= Nicole Jackson (birder) =

American birder

Nicole Jackson is an American birder and environmental educator. She co-founded the first Black Birders Week in 2020, is a board member for the Columbus Audubon chapter, and is a former member of the National Parks Conservation Association's Next Generation Advisory Council. She has worked with Outdoor Afro, Aldo Leopold Foundation, and Children & Nature Network’s Natural Leaders Network cohort, and North American Association of Environmental Education.

== Life ==
She is from Cleveland, Ohio and spent time in foster care when she was young. She graduated with a bachelor's degree in Natural Resources at Ohio State University in 201 with a major in Parks, Recreation & Tourism and a focus on environmental education and interpretation. She was a Toyota TogetherGreen Youth Fellow.
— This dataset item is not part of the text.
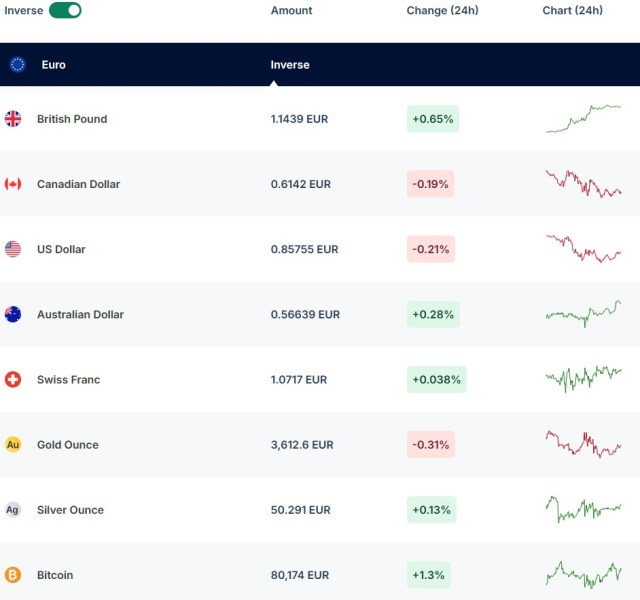
Task: Click the British Pound flag icon
Action: [x=13, y=119]
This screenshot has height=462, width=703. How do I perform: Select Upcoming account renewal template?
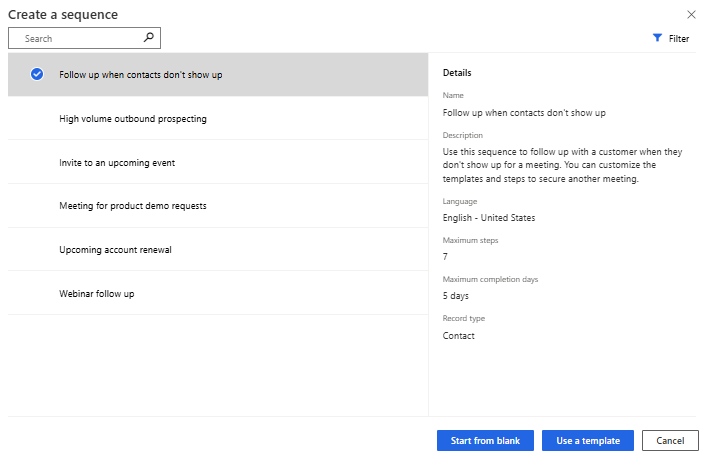tap(115, 250)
She on the board of the Audubon of Columbus, Ohio where she works as an educator with urban youth. She created Black in National Parks Week. She worked at North American Association of Environmental Education as a CCC Fellow. She has previously worked as an educator and camp coordinator at Franklin Park Conservatory and Botanical Gardens. She is a former member of the National Parks Conservation Association's Next Generation Advisory Council, and has worked with Outdoor Afro, Aldo Leopold Foundation, and Children & Nature Network’s Natural Leaders Network cohort, and North American Association of Environmental Education.

She became interested in birds at Ohio State University when she started working on the Acadian flycatchers and northern cardinals with her advisor Amanda Rodewald.